Los universitarios han logrado tener fortaleza en las dos áreas. Cuando deben defender encuentran en Alejandro Palacios al elemento capaz de resolver cualquier situación en contra, y en el ataque, Martín Bravo demuestra que está en un dulce momento que le permite convertir cualquier oportunidad en gol.

Fue precisamente Bravo quien comenzó a labrar el camino que llevó a los Pumas a su tercera victoria consecutiva en el torneo. El delantero argentino aprovechó que David Cabrera peleó el esférico hasta poder asistir al atacante, y la llamada Rata firmó el 1-0, antes de los primeros 10 minutos de partido.

Después del tanto visitante, el León trató de ser una tormenta en el área de los auriazules, pero apenas consiguieron un tanto, gracias al disparo de Luis Montes, y luego no hubo más puntería para vencer a Palacios.

En el complemento, el León olvidó el buen toque y se concentró en mandar centros al área, a la espera que Mauro Boselli, Sebastián Maz y Matías Britos capturaran alguno y lo convirtieran en gol.

Ante la insistencia del rival, los Pumas aprovecharon los espacios para fulminar con un latigazo.
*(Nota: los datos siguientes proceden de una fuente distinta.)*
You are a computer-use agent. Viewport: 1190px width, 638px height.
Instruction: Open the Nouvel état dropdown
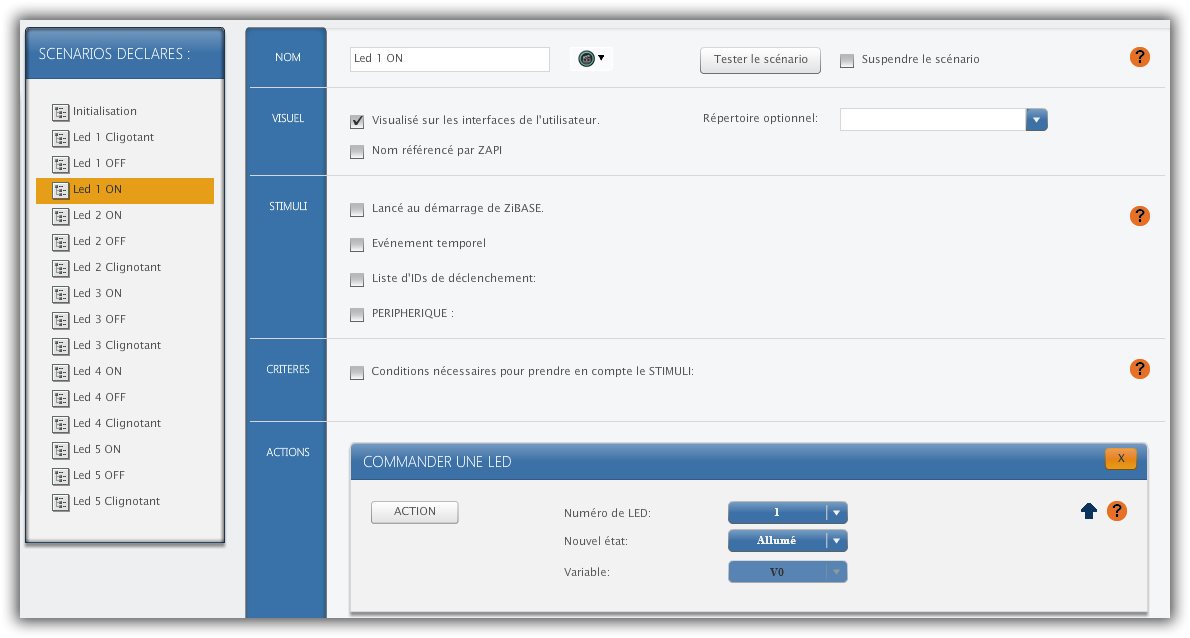click(837, 542)
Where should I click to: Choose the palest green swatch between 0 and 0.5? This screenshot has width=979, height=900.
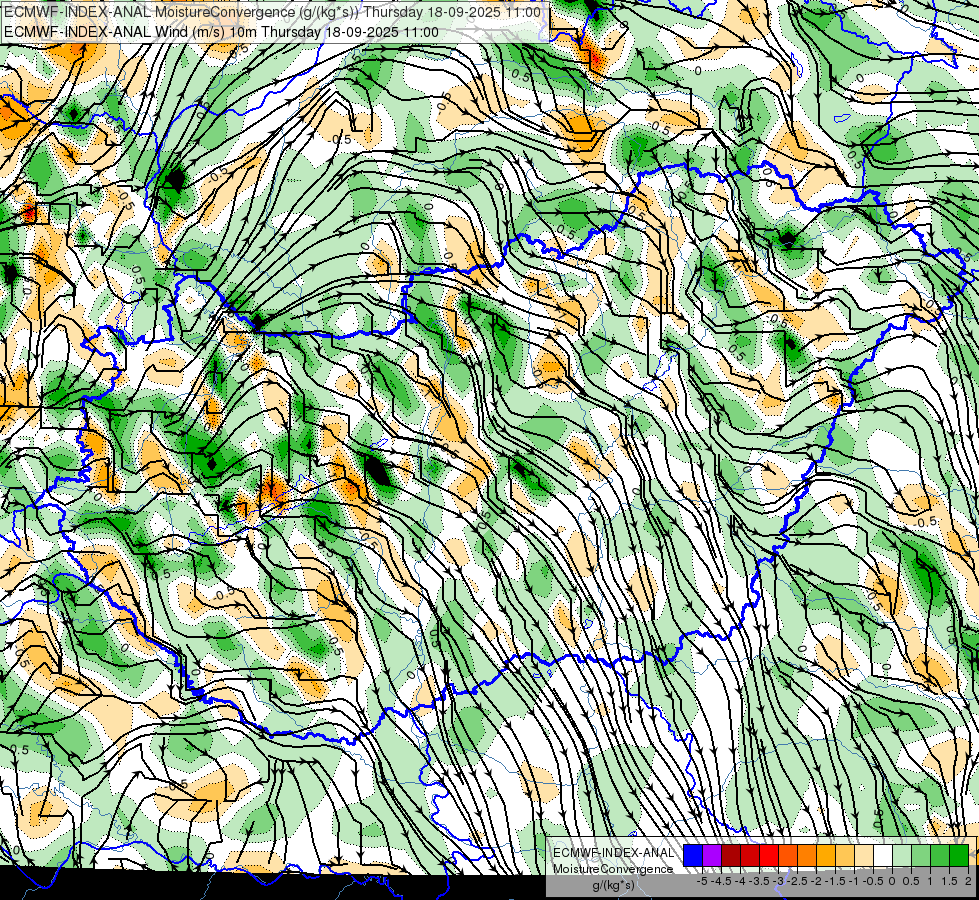tap(901, 855)
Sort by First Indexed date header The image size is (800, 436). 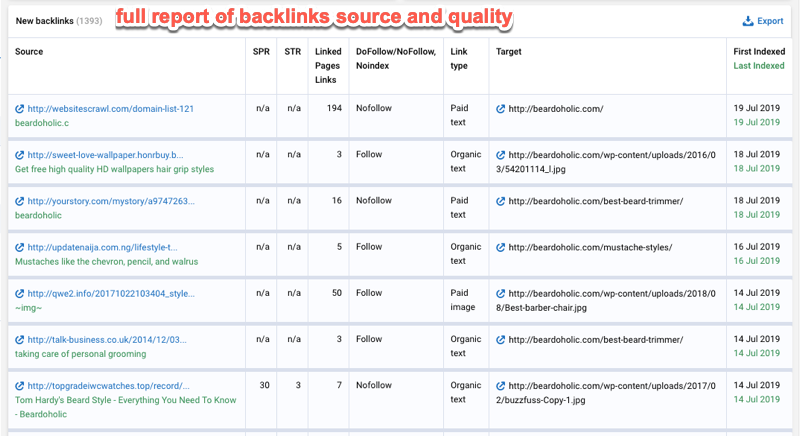pyautogui.click(x=759, y=51)
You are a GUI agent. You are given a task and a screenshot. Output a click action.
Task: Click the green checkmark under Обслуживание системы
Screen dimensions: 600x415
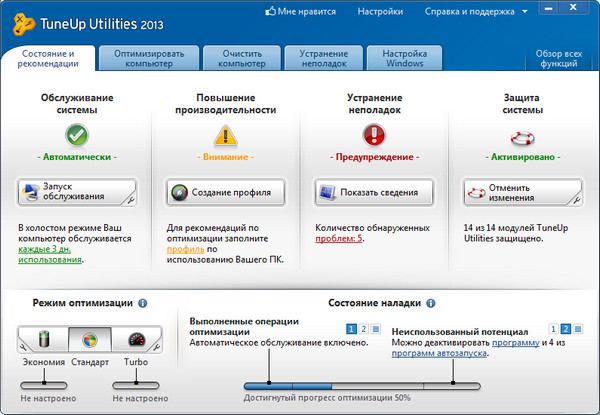[78, 133]
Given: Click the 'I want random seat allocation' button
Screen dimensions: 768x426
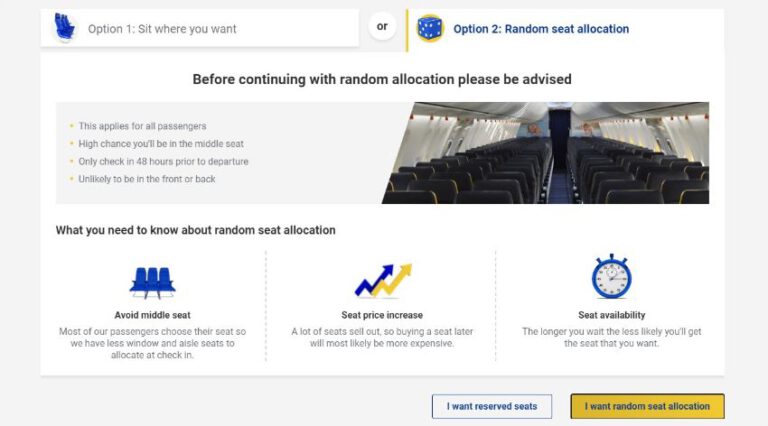Looking at the screenshot, I should tap(647, 406).
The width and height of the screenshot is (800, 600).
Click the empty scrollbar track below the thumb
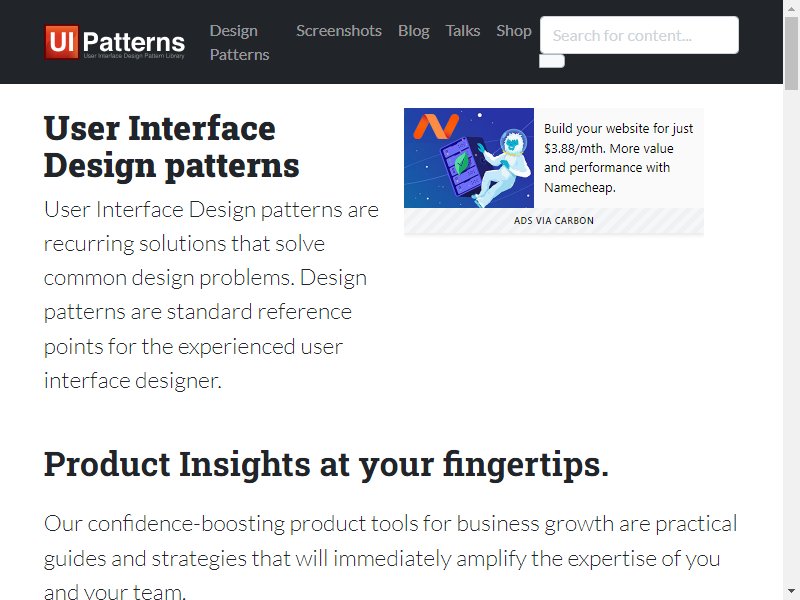click(791, 337)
En el instante que el León parecía recuperaba las ideas que le permitieron levantar el título el semestre pasado, Martín Bravo disfrutó de un hueco por el centro del campo y corrió hasta internarse al área de los locales. La Rata, con un potente disparo,  hizo estéril la estirada de William Yarbrough y marcó el 2-1, su sexto gol en el torneo.

Pumas, con todo a su favor, empezó a pasear el esférico y permitir que  Palacios continuara demostrando su valía en el arco. La Fiera, con las prisas que representa el inicio de la Copa Libertadores, no logró superar el muro defensivo visitante  y  Pumas sumó tres triunfos seguidos.